╭──
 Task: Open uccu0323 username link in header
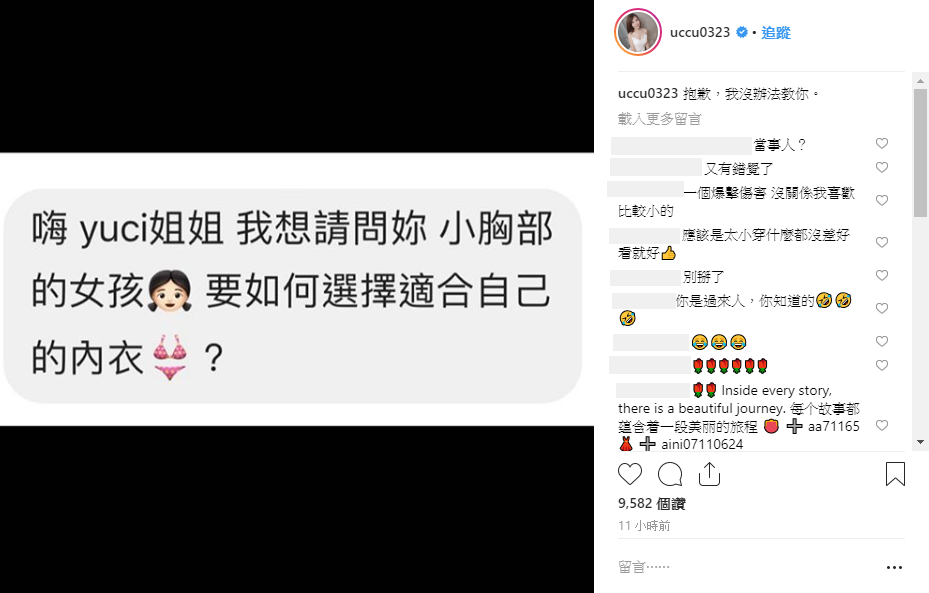[x=700, y=33]
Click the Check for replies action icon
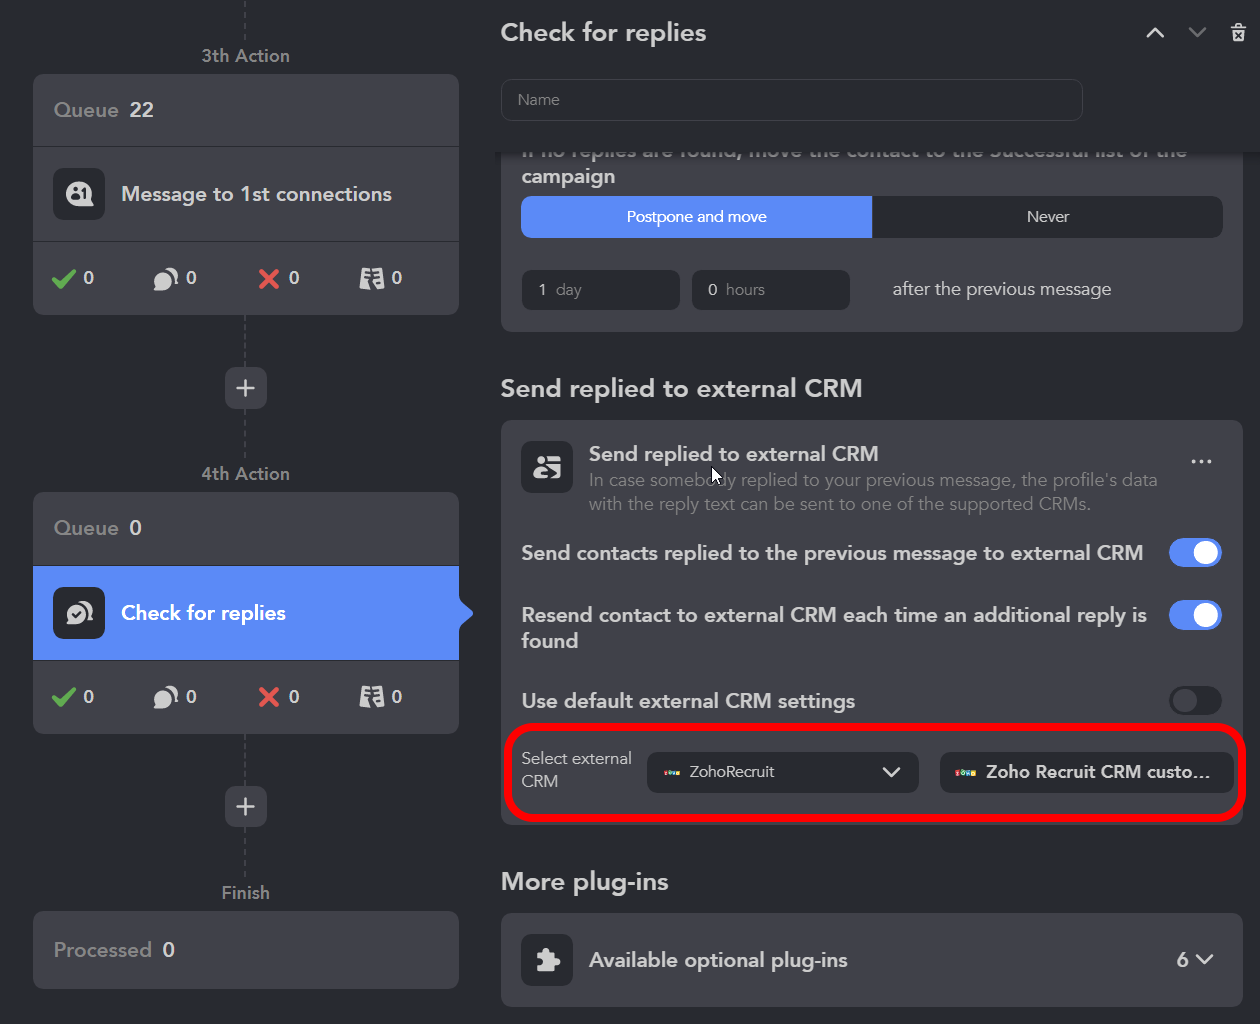The image size is (1260, 1024). coord(79,613)
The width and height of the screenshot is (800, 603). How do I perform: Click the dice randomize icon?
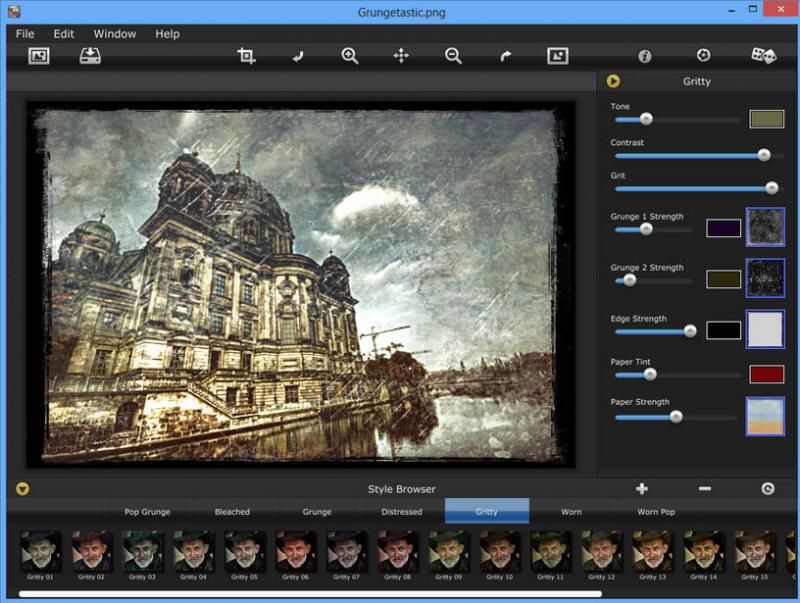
╰──
- **Your assignment**:
Beginning at the line that contains "Click the Check for replies action icon" and ending at the last line of the data, return each line exactly; no picture belongs in the copy.

- **Solution to this task**:
Click the Check for replies action icon
The image size is (1260, 1024). coord(79,613)
The width and height of the screenshot is (800, 603). How do I perform: Click the dice randomize icon?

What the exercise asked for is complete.